After transaction $$T\_i$$ completes execution, its results are stored in **MvMemory**. Once it reaches the **Finality** state, an asynchronous task commits the results to **Parallel State**. When transaction $$T\_j$$ accesses data, it reads from **Parallel State** if dealing with a miner or self-destructed account; otherwise, it retrieves data from **MvMemory**.

This design offers several advantages:

* **Amortized Result State Building**: Transactions continuously generate Reth-compatible result states, eliminating the **\~30ms latency** of bundling them after full block execution.
* **Efficient State Management**: Since Parallel State implements all [EVM State](https://github.com/bluealloy/revm/blob/main/crates/database/src/states/state.rs) interfaces, transactions can retrieve the latest miner or self-destructed account state without relying entirely on MvMemory.

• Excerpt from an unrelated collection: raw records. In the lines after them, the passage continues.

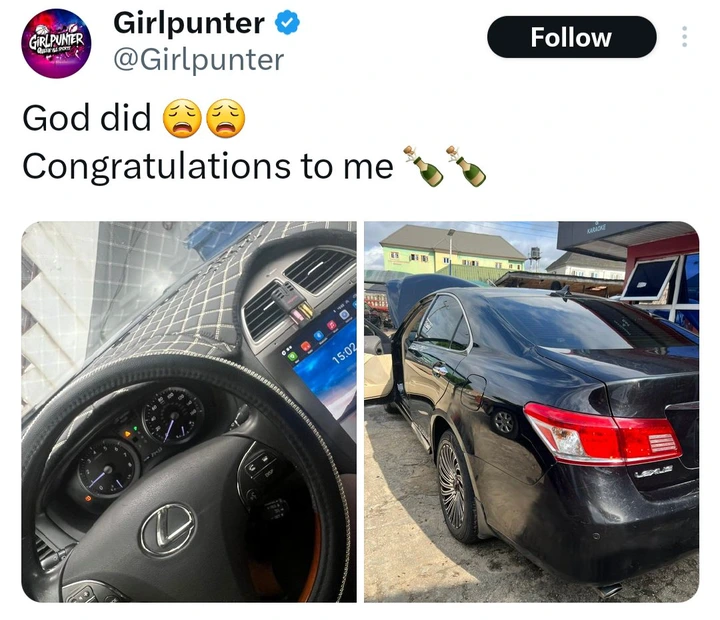Click the first weary face emoji
This screenshot has width=720, height=620.
[x=182, y=118]
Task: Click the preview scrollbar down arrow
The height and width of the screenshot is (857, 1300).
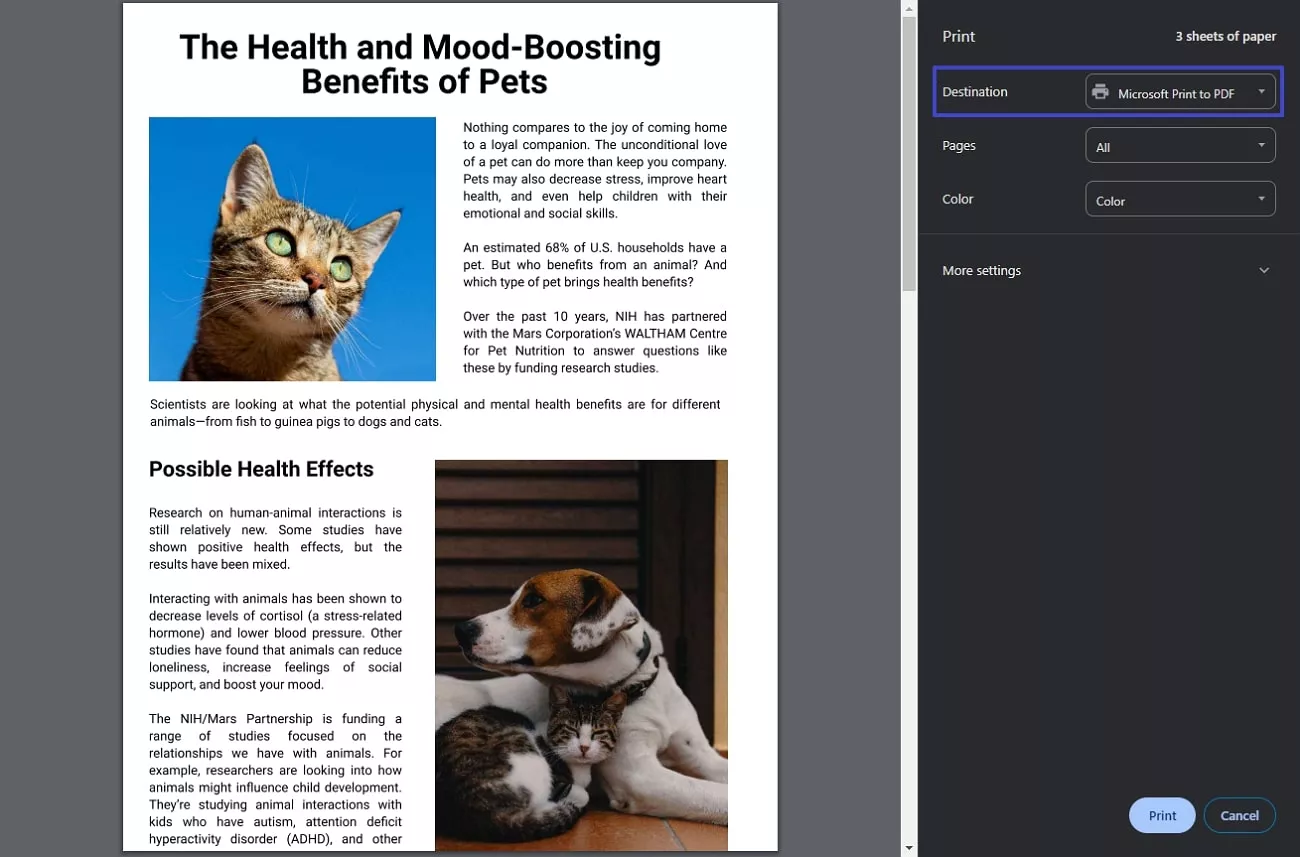Action: [908, 848]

In cases where a transaction executes **self-destruct**, conflicts arise if later transactions attempt to access that account. The self-destruct operation updates MvMemory's write set and marks the account as **self-destructed**. If a subsequent transaction retrieves self-destructed account data from MvMemory, it must re-fetch the latest state from Parallel State.

Parallel State's **commit ID** serves as a version number, ensuring that for transaction $$j$$, only data from version $$j-1$$ is valid—otherwise, the transaction is marked as conflicting.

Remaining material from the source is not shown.